Industrie de la viande : une baisse significative de la consommation

Force est de constater que la viande perd peu à peu sa place dans le cœur des Français. En effet, plusieurs études ont montré que la consommation de viande (rouge, principalement) était en baisse depuis plusieurs années. La raison ? L’explosion de nouvelles tendances culinaires comme le véganisme, qui consiste à exclure tout aliment et produit d’origine animale. Seule la consommation de volaille connaît une forte hausse. Comment expliquer la crise de la filière viande ?

L’industrie de la viande, une industrie complexe

Alors que les études tendent à montrer que la consommation de viande est à la baisse, ce n’était pas le cas il y a seulement quelques années. En effet, la consommation de viande est repartie à la hausse en France en 2016, selon les données du ministère de l’Agriculture. Même si la consommation globale a grimpé de 0,9 % à cette époque, tous les types de viande ne bénéficiaient pour autant pas de cette tendance. La viande rouge semble avoir été délaissée au profit de la volaille.

En 2016, sa consommation a bondi de 4 % sur un an.  Jouant un peu au « yo-yo », la filière viande semble avoir baissé dans l’estime des Français. En cause, de grandes mutations dans les modes de consommation, notamment avec l’avènement du véganisme. De plus en plus de personnes déclarent être sensibles à la cause animale. Attention cependant à ne pas confondre végétarisme et végétalisme, qui se différencient par une exclusion totale (ou non) de matière d’origine animale.

Une prise de conscience bénéfique ?

Depuis quelques temps déjà, les méfaits d’une consommation de viande excessive sont dévoilés au grand public. Mais cette diminution de consommation serait due à plusieurs facteurs.

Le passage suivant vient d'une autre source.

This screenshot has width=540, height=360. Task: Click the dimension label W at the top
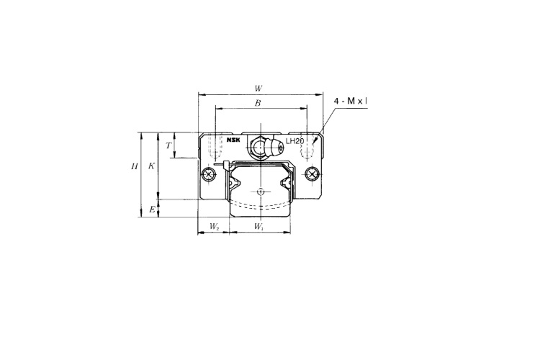point(258,88)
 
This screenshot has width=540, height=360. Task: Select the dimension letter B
point(257,103)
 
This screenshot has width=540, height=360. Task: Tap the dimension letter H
point(135,167)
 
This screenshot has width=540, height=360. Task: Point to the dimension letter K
point(151,166)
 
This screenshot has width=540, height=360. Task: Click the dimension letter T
point(168,145)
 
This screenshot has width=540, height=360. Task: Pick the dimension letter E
point(152,209)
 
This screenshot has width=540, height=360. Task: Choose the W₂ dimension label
point(215,227)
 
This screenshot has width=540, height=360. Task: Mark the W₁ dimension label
point(258,227)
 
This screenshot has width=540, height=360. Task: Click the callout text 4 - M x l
point(350,101)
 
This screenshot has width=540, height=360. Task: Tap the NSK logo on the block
point(233,140)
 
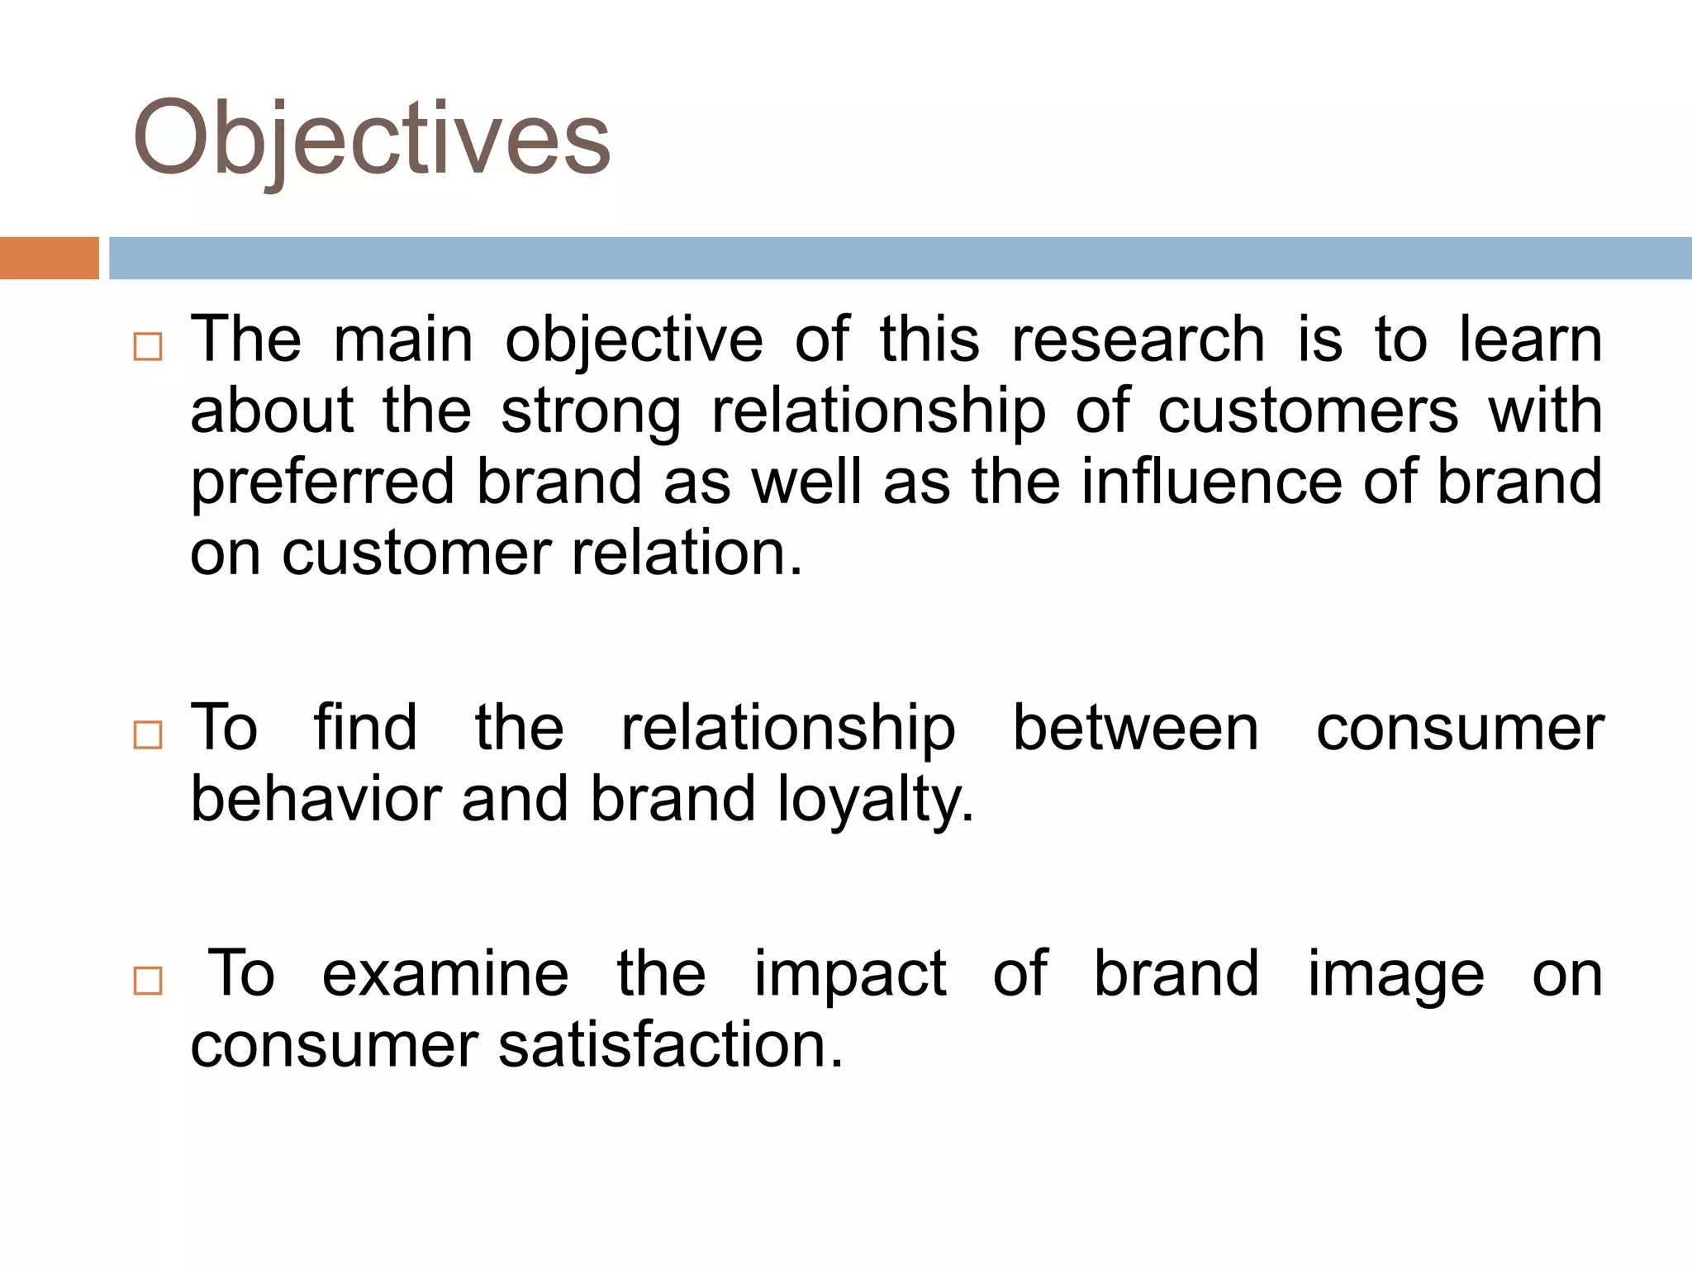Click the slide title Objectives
click(x=371, y=139)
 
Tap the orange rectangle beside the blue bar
click(x=49, y=258)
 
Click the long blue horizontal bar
click(x=900, y=258)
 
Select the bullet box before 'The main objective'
click(x=148, y=347)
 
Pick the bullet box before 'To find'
click(x=148, y=734)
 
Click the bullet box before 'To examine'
click(x=148, y=981)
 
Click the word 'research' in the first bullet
click(x=1138, y=340)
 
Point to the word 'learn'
click(x=1530, y=340)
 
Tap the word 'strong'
click(x=591, y=412)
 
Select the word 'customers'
click(x=1308, y=411)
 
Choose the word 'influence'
click(x=1212, y=482)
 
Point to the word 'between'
click(x=1136, y=728)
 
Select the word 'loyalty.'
click(x=876, y=801)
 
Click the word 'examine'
click(x=445, y=974)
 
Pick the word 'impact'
click(x=850, y=976)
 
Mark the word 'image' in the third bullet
click(x=1396, y=976)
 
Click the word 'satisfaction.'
click(x=670, y=1045)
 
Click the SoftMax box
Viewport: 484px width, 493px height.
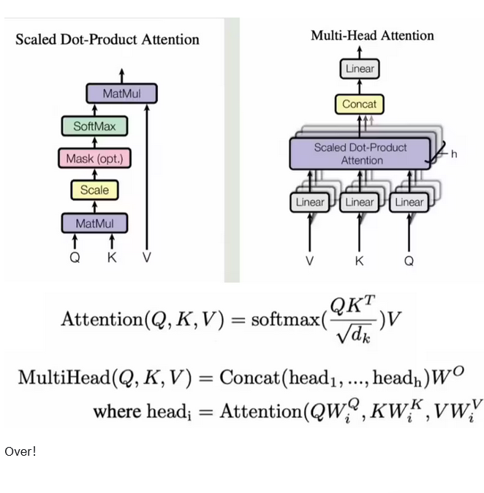(94, 126)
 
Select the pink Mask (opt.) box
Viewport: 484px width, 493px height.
(94, 158)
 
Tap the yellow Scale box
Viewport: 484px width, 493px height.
(94, 190)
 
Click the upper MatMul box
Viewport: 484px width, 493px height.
(121, 93)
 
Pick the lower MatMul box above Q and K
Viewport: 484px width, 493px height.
(94, 223)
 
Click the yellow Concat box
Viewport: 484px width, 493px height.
(359, 104)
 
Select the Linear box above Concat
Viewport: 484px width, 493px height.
(359, 69)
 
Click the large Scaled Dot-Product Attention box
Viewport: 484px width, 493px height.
(360, 153)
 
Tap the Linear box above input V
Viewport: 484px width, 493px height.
(310, 202)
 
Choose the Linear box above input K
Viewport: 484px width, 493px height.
(359, 202)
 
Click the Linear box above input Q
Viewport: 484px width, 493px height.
(409, 202)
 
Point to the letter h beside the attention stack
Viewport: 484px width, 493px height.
(454, 154)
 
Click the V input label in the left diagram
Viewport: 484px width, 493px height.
(147, 257)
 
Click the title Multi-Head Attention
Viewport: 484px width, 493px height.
(372, 35)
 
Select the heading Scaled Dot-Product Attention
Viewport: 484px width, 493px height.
(107, 39)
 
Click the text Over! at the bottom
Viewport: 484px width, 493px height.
(20, 451)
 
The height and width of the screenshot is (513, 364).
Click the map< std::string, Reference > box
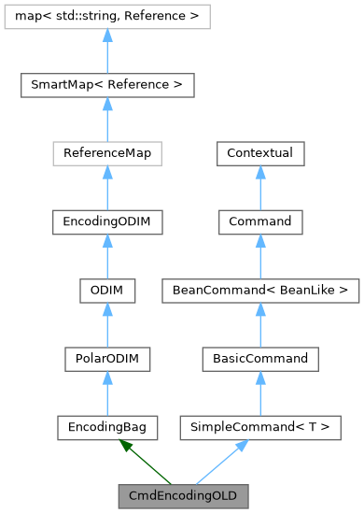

Pour le chercheur Pierre Sans, ce changement de comportement alimentaire s’explique par plusieurs facteurs. « S’il est difficile de déterminer une unique cause à l’origine de la baisse de la consommation de viande en France depuis une vingtaine d’années, il est en revanche possible d’identifier trois paramètres responsables de ce phénomène », explique-t-il.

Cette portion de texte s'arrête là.